> [Work instructions]:
The lines you return should be those containing the string "autohifi", taken from the data below.

> [Exercise material]:
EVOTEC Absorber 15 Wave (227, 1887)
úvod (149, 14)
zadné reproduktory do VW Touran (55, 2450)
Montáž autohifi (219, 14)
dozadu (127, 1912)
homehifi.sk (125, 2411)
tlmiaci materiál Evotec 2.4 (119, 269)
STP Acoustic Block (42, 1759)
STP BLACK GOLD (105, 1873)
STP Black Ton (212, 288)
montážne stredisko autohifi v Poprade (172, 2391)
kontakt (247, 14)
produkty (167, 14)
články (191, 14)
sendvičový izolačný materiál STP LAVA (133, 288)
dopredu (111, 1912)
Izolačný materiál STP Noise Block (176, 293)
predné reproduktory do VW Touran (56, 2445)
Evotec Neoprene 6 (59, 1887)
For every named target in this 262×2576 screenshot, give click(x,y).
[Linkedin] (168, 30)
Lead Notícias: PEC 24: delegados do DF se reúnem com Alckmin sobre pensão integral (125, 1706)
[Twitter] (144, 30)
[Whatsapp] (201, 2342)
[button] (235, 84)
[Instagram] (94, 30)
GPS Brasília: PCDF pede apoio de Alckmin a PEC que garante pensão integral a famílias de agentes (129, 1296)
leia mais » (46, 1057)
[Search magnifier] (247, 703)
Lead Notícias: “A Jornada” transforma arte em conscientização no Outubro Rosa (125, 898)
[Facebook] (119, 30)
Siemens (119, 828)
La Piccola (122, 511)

...

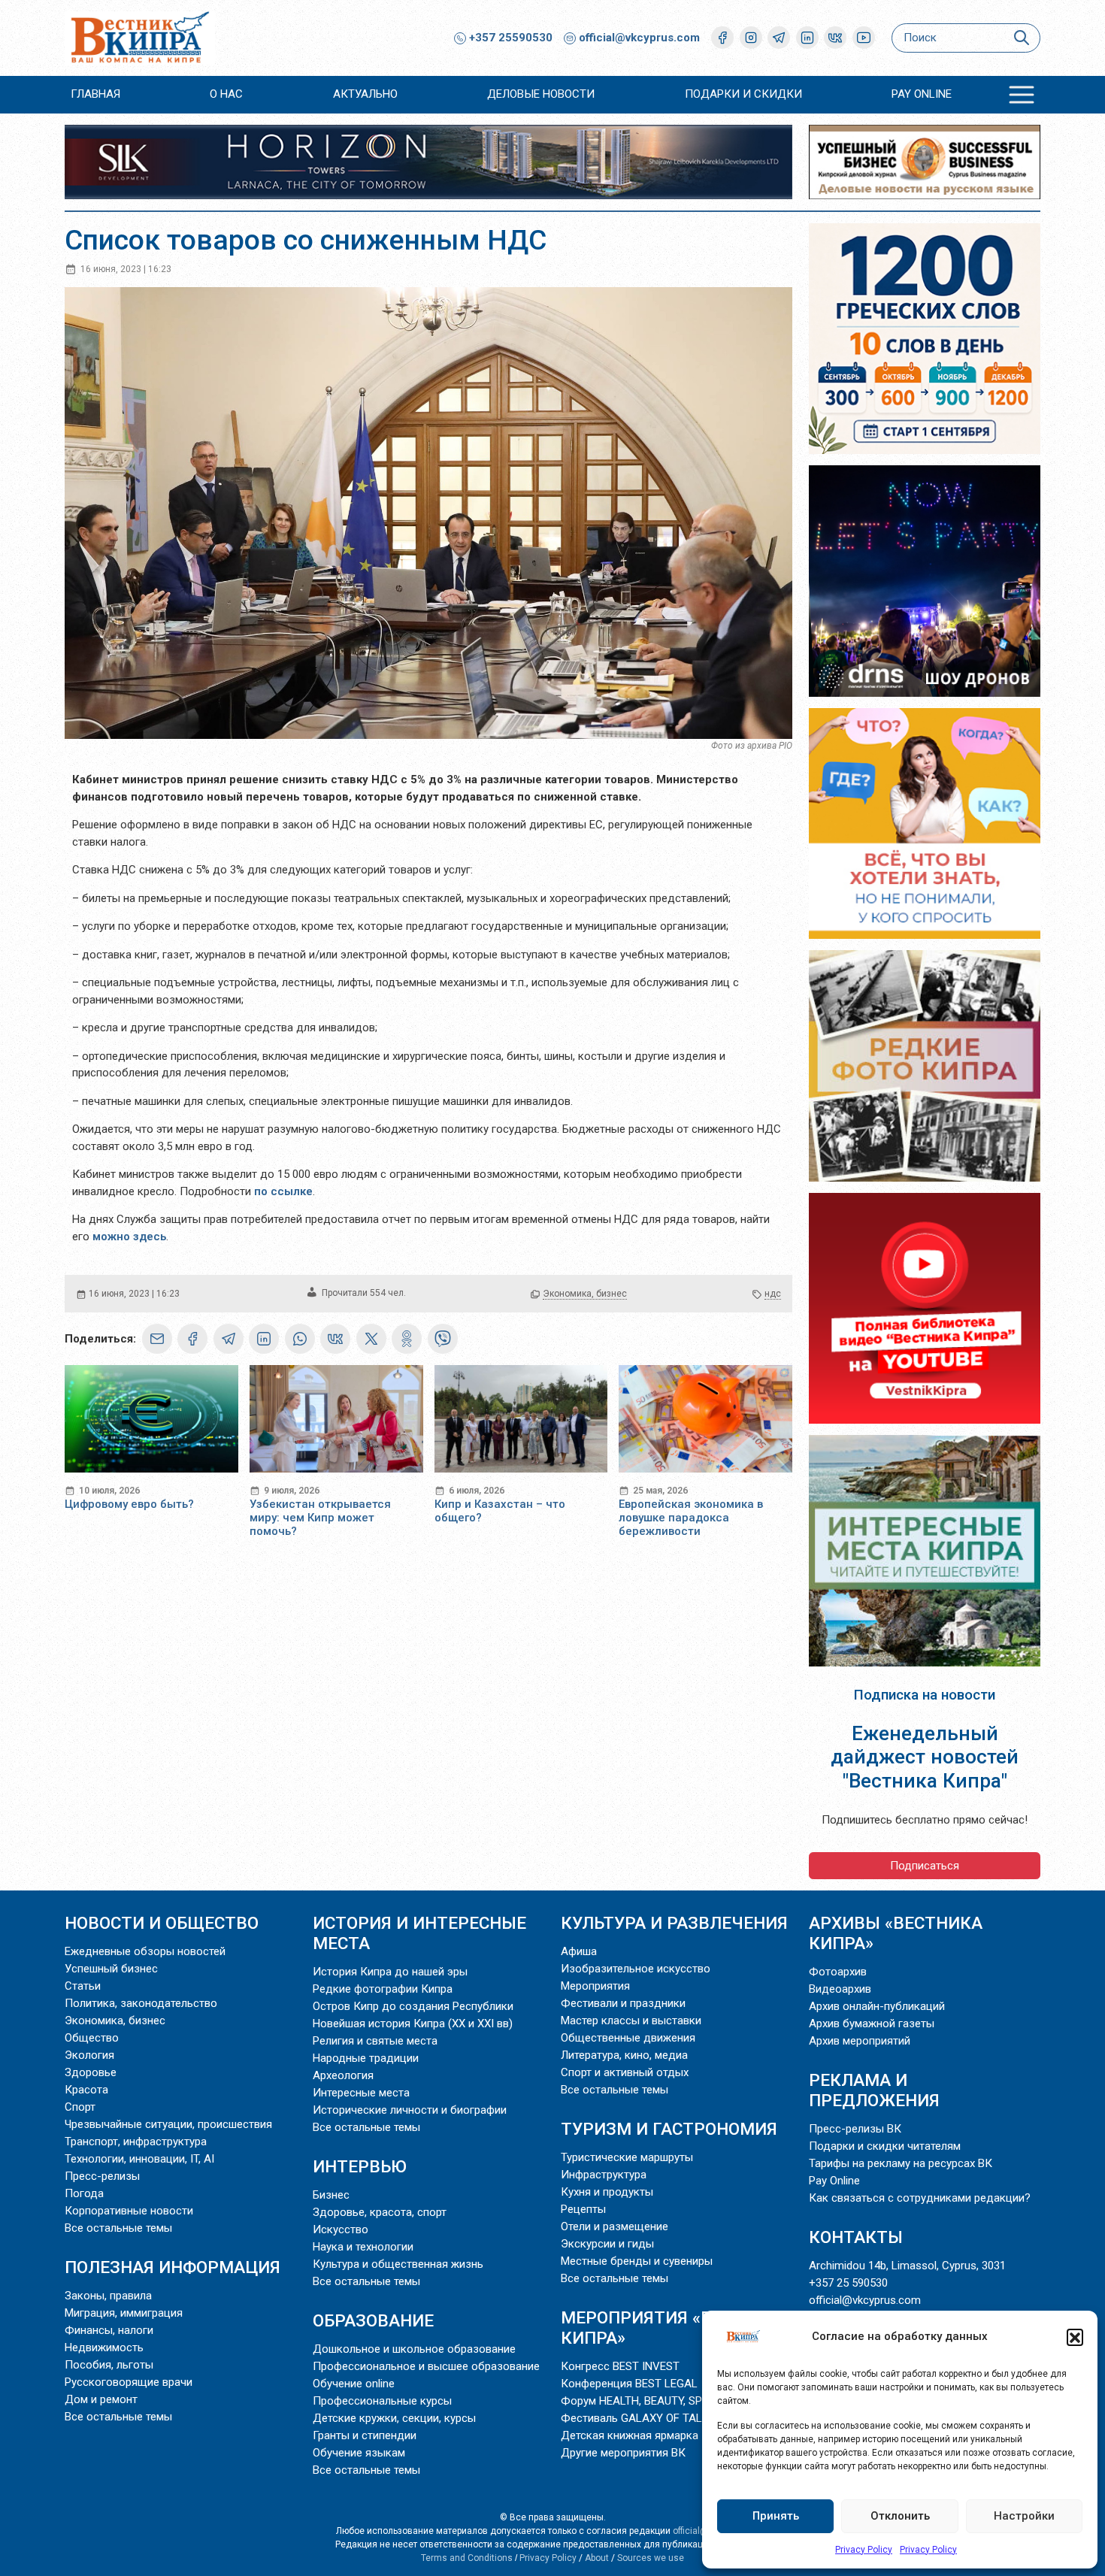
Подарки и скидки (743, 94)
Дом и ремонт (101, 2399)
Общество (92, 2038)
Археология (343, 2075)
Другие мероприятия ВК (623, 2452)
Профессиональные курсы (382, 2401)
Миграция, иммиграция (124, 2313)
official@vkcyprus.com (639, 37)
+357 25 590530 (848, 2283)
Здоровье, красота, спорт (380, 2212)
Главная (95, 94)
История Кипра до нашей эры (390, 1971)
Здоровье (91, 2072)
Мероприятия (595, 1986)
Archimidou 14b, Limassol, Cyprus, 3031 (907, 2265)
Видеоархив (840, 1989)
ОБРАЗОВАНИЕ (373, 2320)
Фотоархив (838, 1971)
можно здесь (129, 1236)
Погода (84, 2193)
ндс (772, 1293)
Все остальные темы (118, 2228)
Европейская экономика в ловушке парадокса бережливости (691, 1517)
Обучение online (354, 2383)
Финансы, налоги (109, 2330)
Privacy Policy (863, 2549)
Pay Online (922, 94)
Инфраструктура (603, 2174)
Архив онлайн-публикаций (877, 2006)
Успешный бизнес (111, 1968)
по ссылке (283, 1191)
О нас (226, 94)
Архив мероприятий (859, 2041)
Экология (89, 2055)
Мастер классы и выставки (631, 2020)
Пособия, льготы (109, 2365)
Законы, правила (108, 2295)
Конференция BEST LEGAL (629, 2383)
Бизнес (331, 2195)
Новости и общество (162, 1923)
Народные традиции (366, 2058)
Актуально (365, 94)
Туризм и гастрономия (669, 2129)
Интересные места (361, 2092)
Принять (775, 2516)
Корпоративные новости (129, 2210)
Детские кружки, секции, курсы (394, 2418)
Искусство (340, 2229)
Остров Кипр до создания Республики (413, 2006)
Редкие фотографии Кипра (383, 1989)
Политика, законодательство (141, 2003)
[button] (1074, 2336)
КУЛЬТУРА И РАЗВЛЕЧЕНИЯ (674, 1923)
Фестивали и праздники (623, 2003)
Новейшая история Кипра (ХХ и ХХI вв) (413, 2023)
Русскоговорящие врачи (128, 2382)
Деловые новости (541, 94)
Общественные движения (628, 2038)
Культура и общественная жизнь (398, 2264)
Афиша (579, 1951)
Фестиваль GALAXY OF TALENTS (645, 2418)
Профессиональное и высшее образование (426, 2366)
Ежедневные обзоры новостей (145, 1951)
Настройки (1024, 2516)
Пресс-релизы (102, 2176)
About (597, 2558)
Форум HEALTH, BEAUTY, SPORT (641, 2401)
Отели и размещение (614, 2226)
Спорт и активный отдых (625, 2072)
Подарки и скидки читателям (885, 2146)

> [Task solution]:
Montáž autohifi (219, 14)
montážne stredisko autohifi v Poprade (172, 2391)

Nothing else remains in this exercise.